Wednesday, 9 July 2014

Her house was a head of human hair

Vasantha wanted to visit the Palestinian refugee camp. Her husband, at his office in the Indian Embassy, had left her their second hand Mercedes. Iraq's empty roads, at that time, in the wake of the Revolution, were favourable to her essentially autobahn driving skills.
Though Iraq was a Secular Socialist Republic same as India, my Mother wasn't utterly stupid.
She took her 5 year old son with her on the excursion because Iraqi men- at least those who watched Indian films- tended to get amorous with Sari clad women.
Palestinian men, by contrast- and they came ferried to the camp in a better quality of Mercedes- were obviously shite.  Their French was better than my mother's. So she gave them an earful of German. They were instantly cowed.
Mother said- I will only speak to women.
I don't know what happened next. At that time, I liked Men. I didn't like, because I was only 5 years old, being marooned amongst women.

In a tiny shack- with slats missing from the roof- I saw my 'akka'- elder sister- lying in bed and looking after a bunch of smaller kids. They were taking plastic dolls and kitting them out in the uniform of the P.L.O. martyrdom seeking soldier.

Akka's legs had been damaged in the bombardment. But, she ran a clean house. I didn't and I don't and I will never know the seamstress' art.  Still, encouraged by the other children I tried.

I can still remember that Akka's Sun like face. It was all Mercy but also all Task.
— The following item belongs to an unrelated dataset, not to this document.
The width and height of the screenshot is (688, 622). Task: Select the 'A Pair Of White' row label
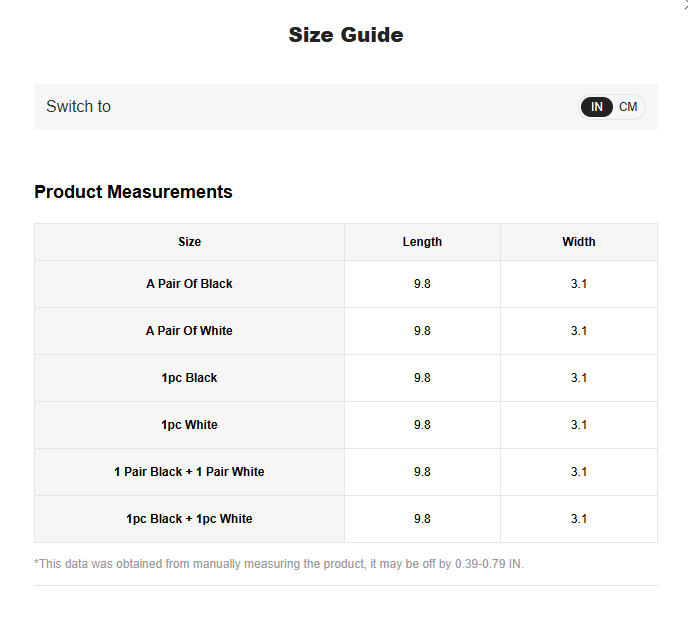(189, 331)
When I was a kid, people couldn't compliment my parents (who were high status diplomats) on my intelligence or good looks because the lie was too obvious.  So they said- 'he doesn't need to pee that often'- which is true, coz I iz heat adapted Tamil black. Anyway, once Akka woke up to my Camel like continence, she thought she'd been harbouring an Angel all unawares and gave me the PLO doll she'd just completed.
Obviously, I only mention this because BY THE POWER OF SALMAN RUSHDIE that doll came to life and we had all sorts of transgressive sex and like talked philosophy and shit.
However, though to all this happened in '68, that wasn't a real possibility coz Akka was a genuine Akka. She'd have got on her crutches and taken me to pee or poo or whatever. But she also knew that foreign women- 'scented, dented' types as the son of our President puts it- would have a fucking orgasm at the sight of her ungainly hobbling around.
Indeed that's probably what the harridan running things wanted her to do. Get out of bed and gracelessly hobble in the great cause of my micturation. Mum explained that I was very good. Didn't pee or poo incessantly. As I said, it was- then- my one adult accomplishment.
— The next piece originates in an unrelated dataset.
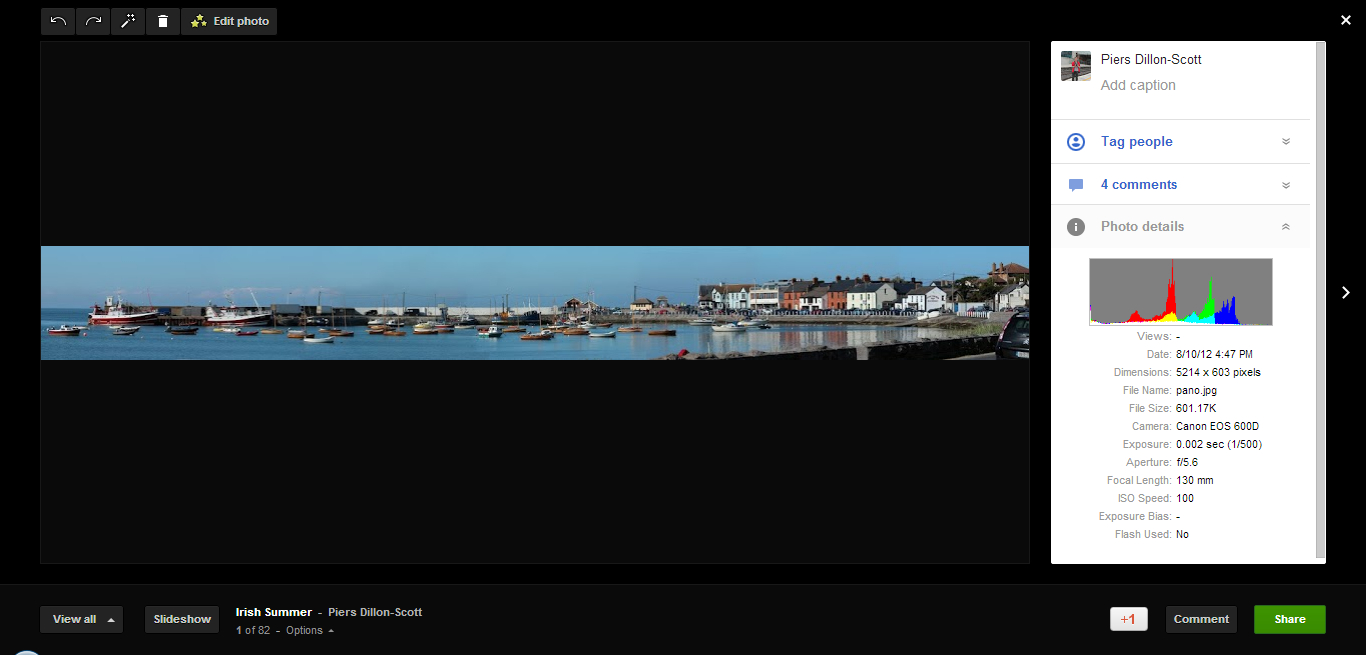Go to the next photo arrow
This screenshot has width=1366, height=655.
pos(1345,292)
Returning home, Mum said to Dad- they gave Vivek a PLO doll. Those auction at 1000 dinars. Pay them.
Dad said- we don't have the money. For God's sake don't take the car for long excursions without at least changing the oil.
What happened next?

Vivek gave the doll to the Saudi Ambassador and he paid a lot to that Akka. She didn't lose. She was able to walk and got married and had children.
Why? How?
The Iraqis and Saudis and so on were so stupid they thought India was dominated by Brahmins. Muslims were just window dressing. It so happened that my Dad was the 'Press Attache' in Baghdad. The Ambassador was Muslim. So, the Iraqis thought my Dad was the real power behind the throne who could order assassinations so as to preserve the Brahminical rule of the Nehru-Gandhis.
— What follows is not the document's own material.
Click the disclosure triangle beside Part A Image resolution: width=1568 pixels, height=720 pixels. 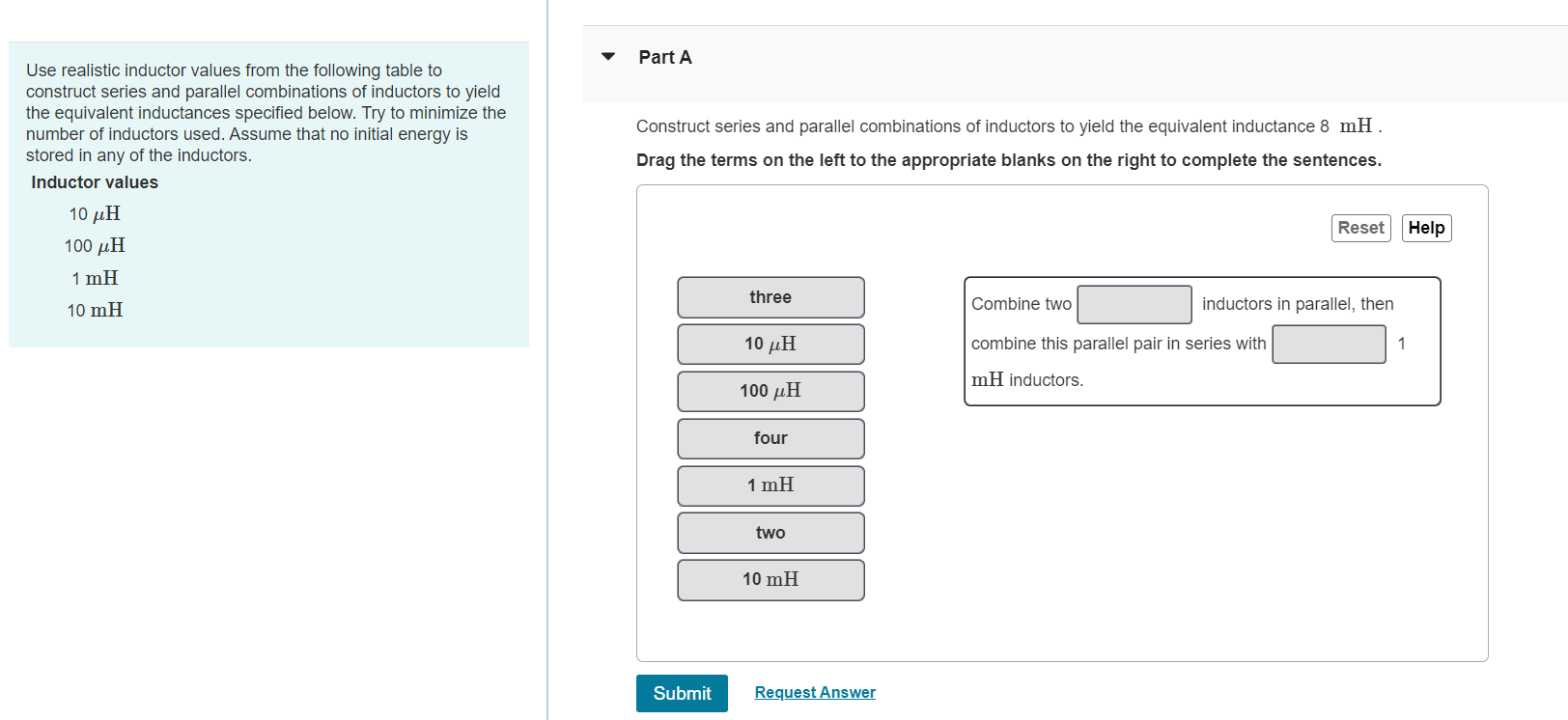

My mother responded to our visit to the Camp with a book of poetry titled 'my house is a head of human hair'. The Iraqis published it.
Mum knew as much German as those Ba'athists did.
What is queer is that echo of Celan.
Or not; the Seine soon claimed that worthless Jew.


In this our third year of Trajan, Elchasai
God's Sister, without asking why
Remits Majnun's Layla all but Night
Not our Evil, Ebionite.

Downstream, do thy Mandeans wade?
Those Tigris waters in which we played
 'fore, for Evil may, Elder Sister & I
Quaff the Milky Way, Elchasai!

Its marshes drained, does it yet baptise?
Or sell the tears of El's Akka eyes?
For Light was, let Shiduri cry
In Drink's darkness, I'm Elchasai!

Prince, of thy Third Persecution, the Second Pliny to quote
That we meet 'fore daylight is no crime to report.